As told to Paul Lebowitz

This winter, when the bass were in near suspended animation most everywhere else in the country, Kayak Fish busted out to northwestern Florida. In St. Marks, where remote crystalline rivers bubble up front the low-lying ground at a most temperate 72-degrees, and largemouth and the rare Suwanee bass feed aggressively year round, we met with pro angler Drew Gregory. Gregory is a man synonymous with river kayak fishing and, in particular, Jackson Kayak’s pioneering river rigging which is largely his brainchild. We wanted to see what Gregory sees when he rolls down a river chock full of eel grass and lily ponds, firing off cast after cast. 

HIT PITCH: A quick set snaps a bass from the grass.

HIT PITCH: A quick set snaps a bass from the grass.


Northwest Florida’s spring fed rivers are wild. Except the Wakula, they’re very remote. They vanish underground, come back up and go back down again. There isn’t a lot of boat traffic. I go to fish techniques I can’t normally fish in the rocky rivers at home, where we don’t have thick grass and lily pads.

TOO REAL: A frog's convincing action fools an owl.

TOO REAL: A frog’s convincing action fools an owl.

Frogging and pitching, techniques for thick vegetation, apply to any thick vegetation. In hydrilla, coontail, eel grass, lily pads, water hyacinth, among cypress trees and mixed with standing and downed timber.

Wherever I’m fishing, I don’t want to fish slowly. I want to cover water faster, make more casts, and generally catch more fish. Search baits are those you can wind in fast.
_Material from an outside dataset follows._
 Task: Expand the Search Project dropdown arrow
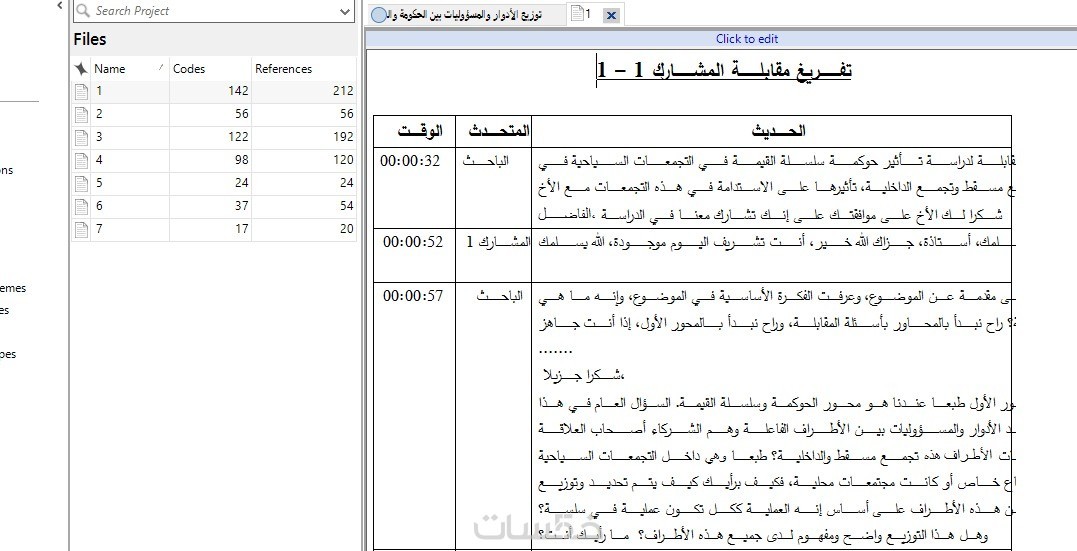tap(345, 12)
If you can catch them on a frog or buzz frog, it’s more fun. Once you see where they’re coming out of the grass, you know there will be more fish there. You can go back to that clump of weeds with a soft plastic to flip and pitch.
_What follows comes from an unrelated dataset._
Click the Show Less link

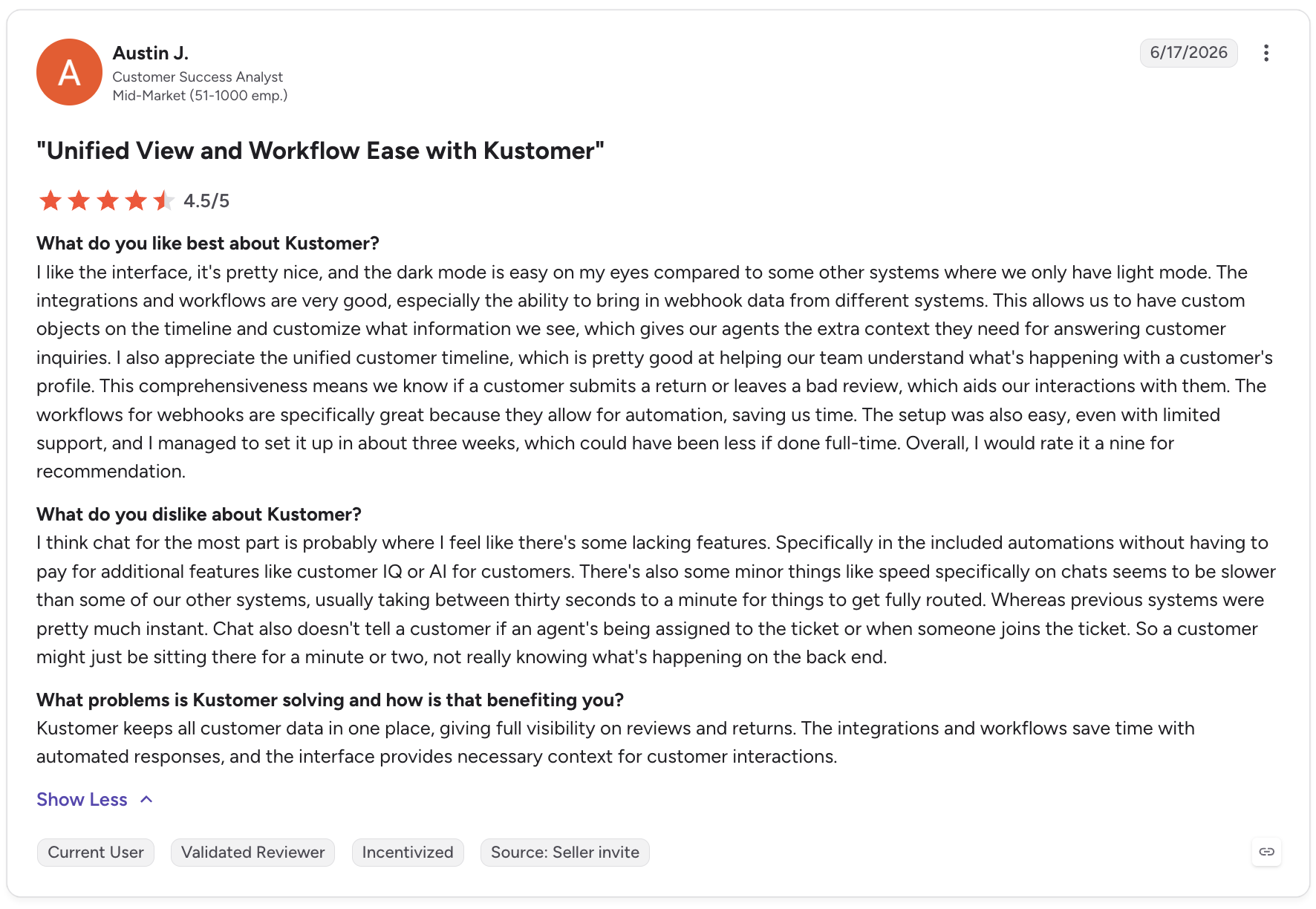(x=82, y=799)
In clear water, the good news is they can’t see the line. With a frog, bass just react. They don’t care, you could use 200-pound test. Look for structural features at the heads and tails of the grass mats. These are the hot spots. The edge of a grass mat is like the bank, you want to put your boat in position so the bait runs parallel, to stay in the strike zone as long as possible. If you’re casting to the grass mats and reeling away, the bait’s only in the strike zone a couple of seconds.

You can paddle up to where frog landed; if anything were there it would have bit. Then start the next section. If you get bit, you could throw frog again, then try underneath the grass mat flipping or pitching. You can throw weedless frogs right onto the bank. It’s amazing and not uncommon; big bass will sit in 10 inches of water waiting for something to come off the bank.

What is the best place to build a house? On top of a beautiful hill where you can see long distances. Or maybe it’s a deep valley between tall mountains. It seems like all animals including humans are drawn to differentiating features in the environment. Fish like to live there too—usually the biggest, baddest bass. Move fast past the straightaways and focus on the points.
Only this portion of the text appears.